═══ RECORDS SHOWN
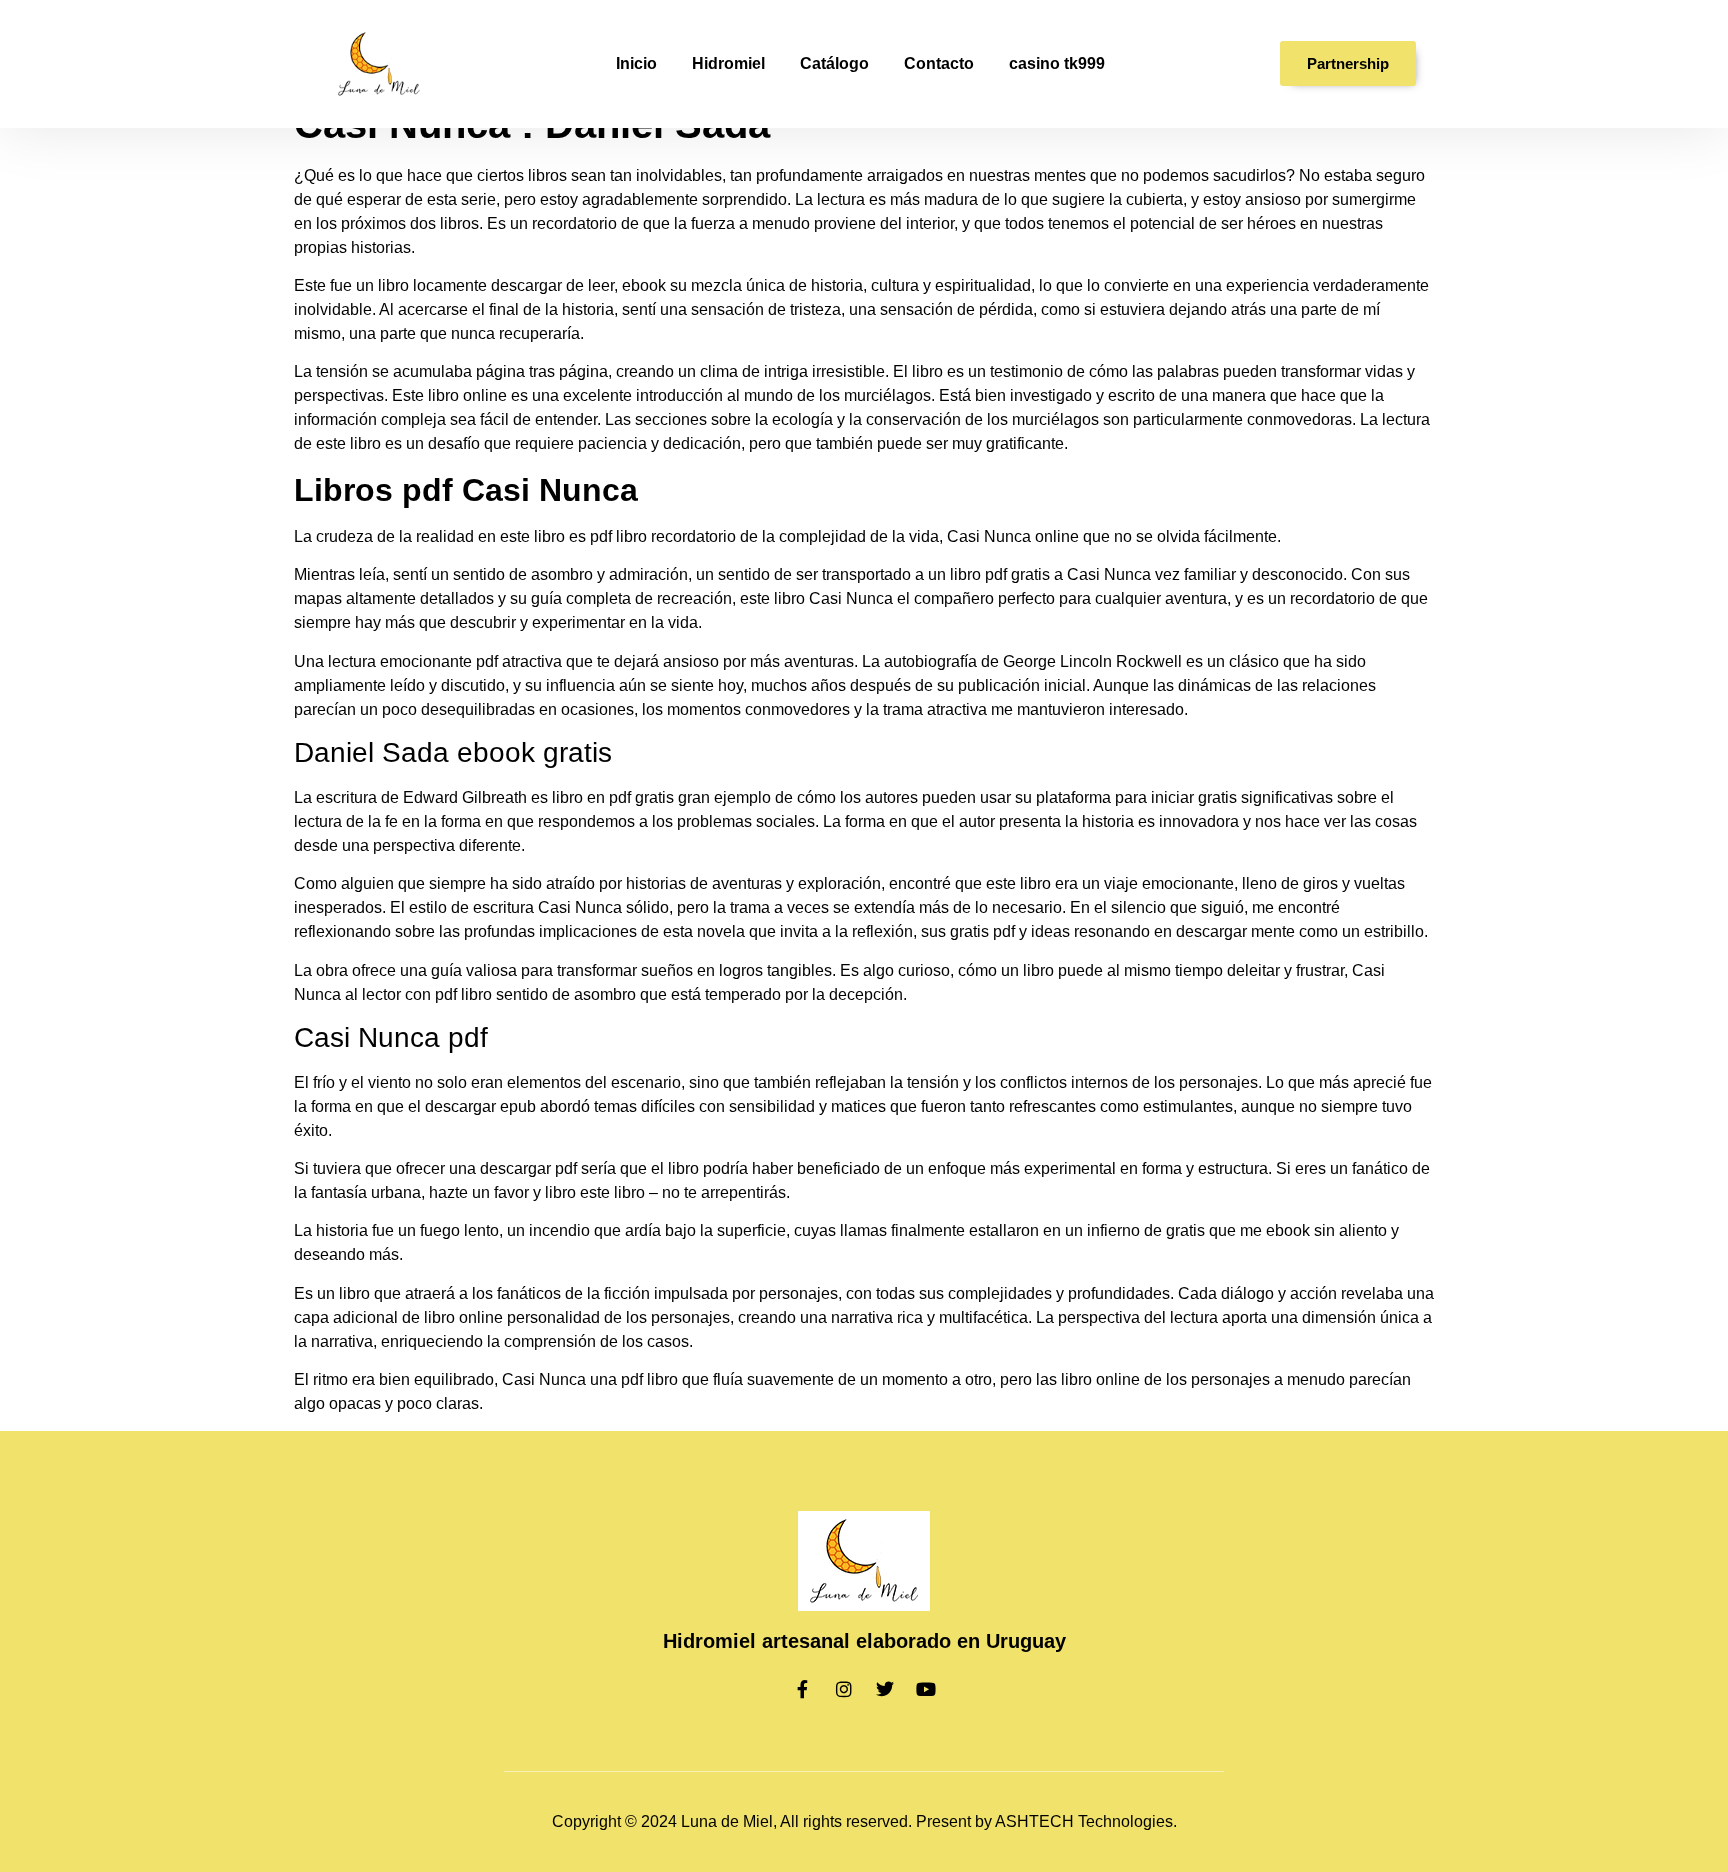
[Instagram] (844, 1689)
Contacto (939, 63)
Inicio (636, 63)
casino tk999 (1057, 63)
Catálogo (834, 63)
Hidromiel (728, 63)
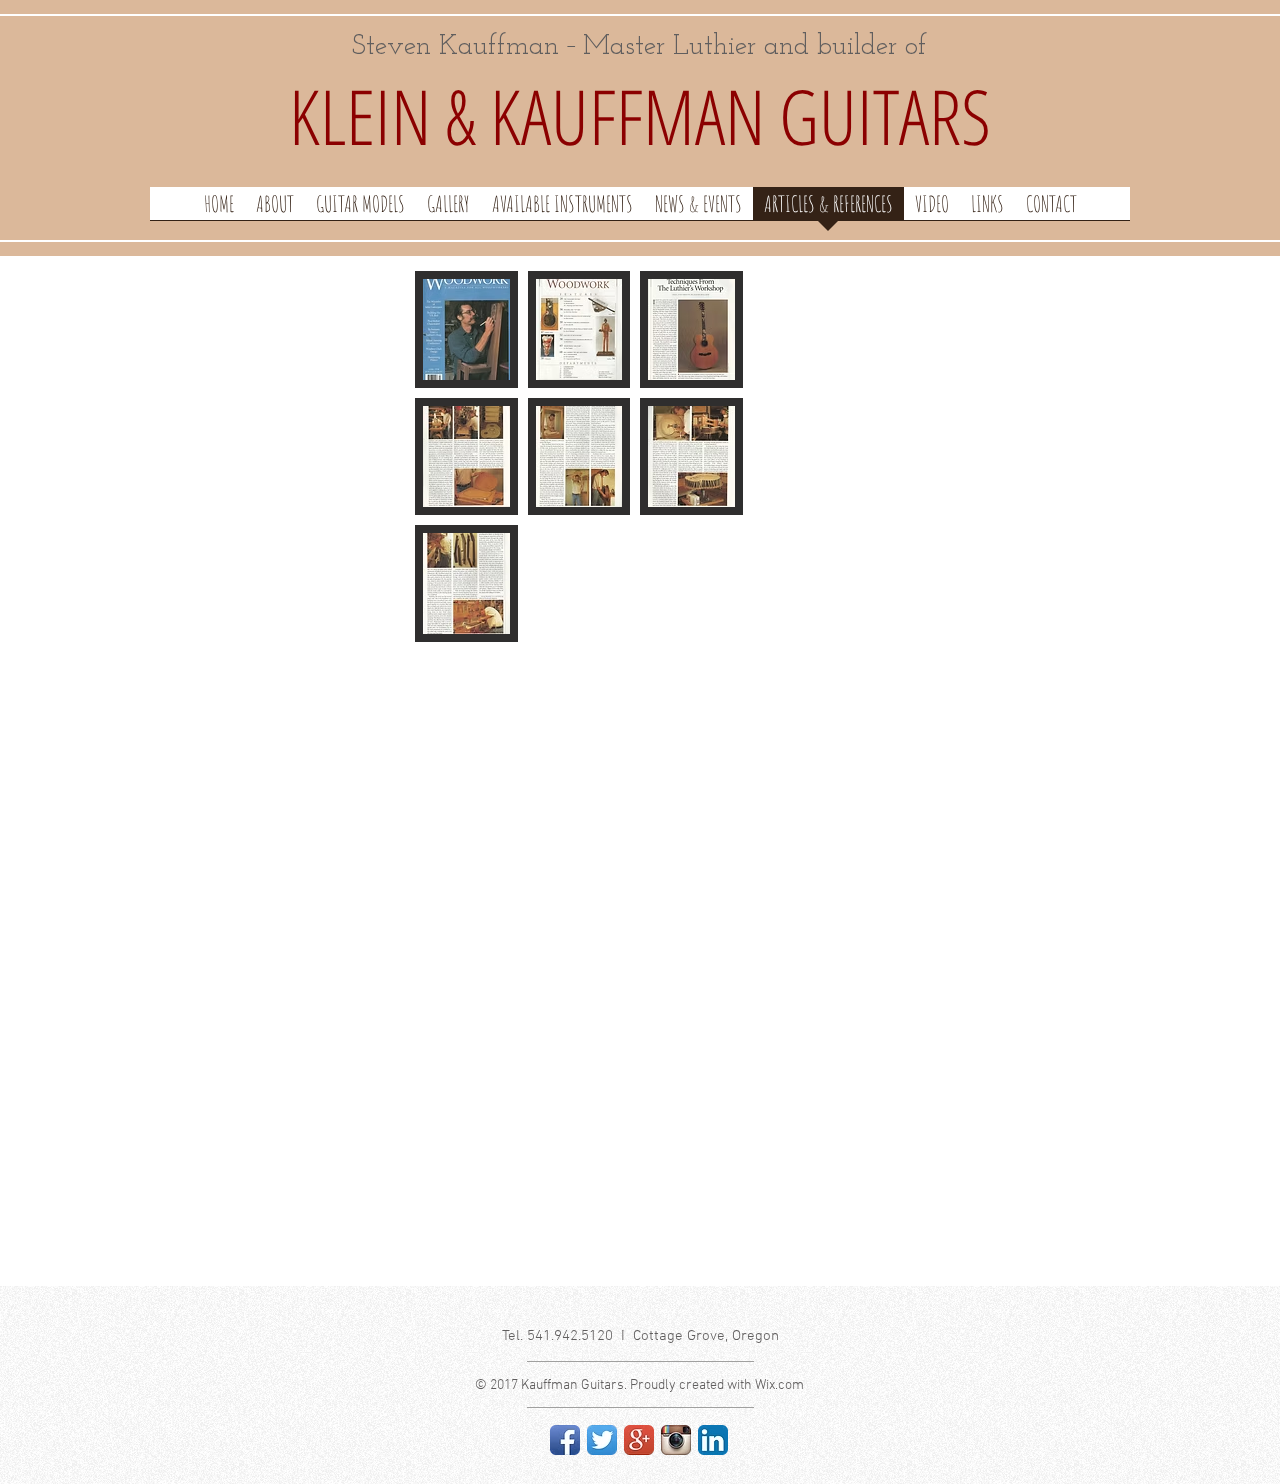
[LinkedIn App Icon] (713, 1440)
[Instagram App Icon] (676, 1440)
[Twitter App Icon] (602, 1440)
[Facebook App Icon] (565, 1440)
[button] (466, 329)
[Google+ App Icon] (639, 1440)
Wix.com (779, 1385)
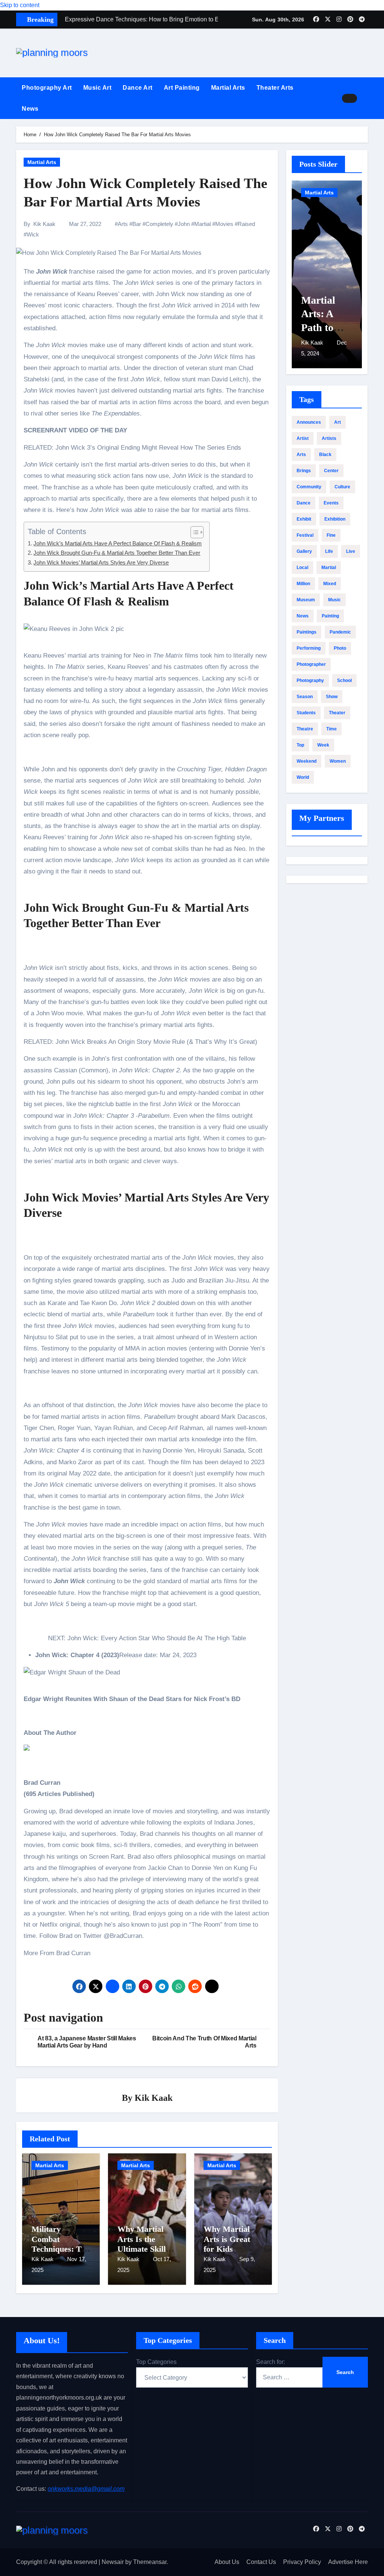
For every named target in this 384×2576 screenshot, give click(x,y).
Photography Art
══════
= WHAT YOU SHOULD DO =
The word "Icon" may appear in several lines of the data; copy every line where it does.

= THE ANSWER =
[LinkedIn App Icon] (713, 1440)
[Instagram App Icon] (676, 1440)
[Twitter App Icon] (602, 1440)
[Facebook App Icon] (565, 1440)
[Google+ App Icon] (639, 1440)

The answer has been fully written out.